En líneas muy gruesas, las sanciones son un recurso que países democráticos ―como Canadá o Estados Unidos― o entidades multilaterales ―como la Unión Europea― ejercen en contra de personas, empresas o en contra de regímenes que actúan fuera del marco de la ley. Hay que hacer una distinción: las sanciones no alcanzan el nivel del embargo comercial, que es mucho más severo, y que se reconoce como la prohibición general de un país de comerciar con otro. En cualquier caso, las sanciones son siempre peculiares: sus motivaciones, características, implantación y duración dependen de las realidades a las que se oponen.

Lo primordial es que las sanciones son, más allá de lo económico, una herramienta política, un mecanismo de presión o de castigo. Las que se han aprobado, referidas a Venezuela, son una respuesta a tres grupos de hechos, que nadie debería olvidar en este momento: uno: corrupción masiva, generalizada e impune, que ha conducido a Venezuela a un estado de pobreza y a unas realidades de empobrecimiento cada vez más extendidas y causantes de enfermedades, muerte y de un brutal deterioro de la calidad de vida. Esto es clave: las exportaciones petroleras venezolanas son el núcleo del enriquecimiento ilícito, la fuente mayor de la que viven los enchufados y los capitostes del régimen, civiles y militares.

En segundo lugar, las sanciones van dirigidas a contrarrestar a una estructura criminal, que se ha apropiado del Estado venezolano y sus ramificaciones militares y policiales. Esa estructura ha sido definida, creada y ajustada para poner en práctica una política de violación de los derechos humanos en Venezuela. Y ha matado y torturado; ha creado una industria de presos políticos, que sigue operando en Venezuela. Ha implantado sistemas de persecución en contra de la sociedad, contra todo aquel que proteste, reclame sus derechos o simplemente se resista a tolerar los abusos que se cometen en su contra. No puede obviarse: las sanciones van dirigidas al régimen que tortura, mata en cárceles y mata en las calles, silencia, censura, amenaza y extorsiona. Van contra el régimen que asedia el libre ejercicio del periodismo y el derecho a la información.
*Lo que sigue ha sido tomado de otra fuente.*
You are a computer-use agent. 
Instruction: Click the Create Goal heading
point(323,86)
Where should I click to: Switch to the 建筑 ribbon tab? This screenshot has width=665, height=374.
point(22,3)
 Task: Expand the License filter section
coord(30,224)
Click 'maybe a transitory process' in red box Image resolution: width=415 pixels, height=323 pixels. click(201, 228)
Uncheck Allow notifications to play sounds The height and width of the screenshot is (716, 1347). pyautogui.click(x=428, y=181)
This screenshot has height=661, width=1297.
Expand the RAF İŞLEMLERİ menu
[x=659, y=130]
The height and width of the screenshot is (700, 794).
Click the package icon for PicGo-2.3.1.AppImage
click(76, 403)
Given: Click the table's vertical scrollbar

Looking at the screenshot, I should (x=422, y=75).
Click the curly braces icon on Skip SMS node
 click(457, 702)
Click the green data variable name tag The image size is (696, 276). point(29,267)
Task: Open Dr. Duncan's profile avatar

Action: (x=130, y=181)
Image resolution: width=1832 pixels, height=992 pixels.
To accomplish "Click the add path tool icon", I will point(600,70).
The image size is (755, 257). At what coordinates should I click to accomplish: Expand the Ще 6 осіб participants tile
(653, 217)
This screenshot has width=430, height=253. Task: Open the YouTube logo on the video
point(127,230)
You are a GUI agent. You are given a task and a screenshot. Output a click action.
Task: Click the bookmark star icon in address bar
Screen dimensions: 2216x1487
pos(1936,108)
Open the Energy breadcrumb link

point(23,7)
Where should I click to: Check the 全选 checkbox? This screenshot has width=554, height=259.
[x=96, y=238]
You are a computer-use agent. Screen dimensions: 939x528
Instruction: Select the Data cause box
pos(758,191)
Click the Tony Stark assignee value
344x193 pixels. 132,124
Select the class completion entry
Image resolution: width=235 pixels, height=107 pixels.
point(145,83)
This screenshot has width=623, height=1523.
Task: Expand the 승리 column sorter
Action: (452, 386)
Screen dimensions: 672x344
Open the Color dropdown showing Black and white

Lo siguiente, el tercer punto en esta relación, es que las sanciones tienen el propósito de castigar la destrucción masiva de las instituciones, los servicios públicos, la infraestructura nacional. ¿O es que es posible negar que el funcionamiento del sistema de salud, del servicio eléctrico, de la distribución de agua potable, del mantenimiento y creación de nuevas infraestructuras, del sistema educativo, del sistema de identificación y extranjería, de resguardo y seguridad de la ciudadanía está en niveles de precariedad y negligencia impensables?

La tragedia venezolana, en sus múltiples facetas, es responsabilidad exclusiva del régimen: esto puede demostrarse con hechos, documentos, testimonios y estadísticas. De esto trata la vida real de la inmensa mayoría de los venezolanos: de una vida cada vez más difícil, cada vez más menesterosa, cada vez con menores expectativas de futuro. De eso, justamente, y no de otra cosa, trata la emigración forzosa y masiva que ha llevado a casi 7 millones de compatriotas a vivir fuera del territorio.

Eliminar las sanciones no tendría otro resultado que hacer más poderoso al régimen armado y feroz que aplasta a la sociedad venezolana. Eliminar las sanciones equivaldría a engordar los canales por los cuales la corrupción se apropia de las riquezas y los bienes de los venezolanos. Eliminar las sanciones supondría establecer, sin contrapesos, una situación de absoluta impunidad que ya no podría revertirse, dentro y fuera de Venezuela. Eliminar las sanciones sería, nada menos, que eliminar uno de los pocos mecanismos de contención que existen, para limitar (no para impedir), la corrupción y todas sus consecuencias, incluyendo las siniestras derivadas de sus vínculos con el narcotráfico y la narcoguerrilla terrorista con la que mantiene alianzas.